3 発注者が第 1 項により契約を解除した場合、受注者に損害が生じても、発注者はこれを一切賠償する責を負わず、また第一項に基づく契約解除により発注者が損害を被った場合、その賠償を受注者に請求することができる。
(相殺)
第 45 条 この契約により、受注者から発注者に支払うべき債務があるときは、発注者から受注者に支払うべき金額と相殺することができる。
(保険等)
第 46 条 工事請負に関する保険料、諸税及び公課については設計図書で定める場合を除き、受注者がすべてを負担する。
(承認行為の解釈)
第 47 条 契約に関し、受注者より、発注者の書面による承認を必要とする図面等が提出された場合、発注者は図面等に受領印を押印し、受注者に返却する。発注者が受注者に対して図面等の内容について承認しない旨の通知を期限日までに行わない場合は、図面等は発注者によって承認されたものとみなす。この場合の期限日は、発注者が図面等に受領印を押印し返却する際に、発注者が指定する。ただし、発注者及び受注者双方が、承認印の押印を必要と認めた場合は、発注者の承認印をもって図面等の承認とする。
(諸手続)
第 48 条 受注者は、工事施工について必要な官公署に対する許可又は認可の申請及び諸願届等一切の手続を行わなければならない。ただし、法令により発注者が行うべき認可申請及び設計図書で特に定める場合を除くものとする。
(特約条項)
第 49 条 発注者は、必要に応じ受注者と協議し、契約条件の条項と異なる特約を締結することができる。

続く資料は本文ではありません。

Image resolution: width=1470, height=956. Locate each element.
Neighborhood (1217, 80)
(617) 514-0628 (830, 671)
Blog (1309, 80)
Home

2 前項による特約を締結した場合を含め、次の各号の順に優先適用するものとする。
(1) 契約毎に定める契約書、覚書等の特約
(2) 設計図書
(3) 契約条件
(契約に関する紛争の解決)
第 50 条 この契約に関して、発注者及び受注者間に紛争を生じ、双方の協議によっても解決できない場合には、双方の合意により、あっせんを第三者に委任することができる。
(契約の解釈等)
第 51 条 この契約の解釈に疑義があるときは、発注者の解釈に従うものとする。ただし、発注者はその解釈を定めるに当たり、十分受注者の意見を聴取するものとする。
2 この契約条件に定めのない事項については、必要に応じて発注者と受注者とが協議して定めるものとする。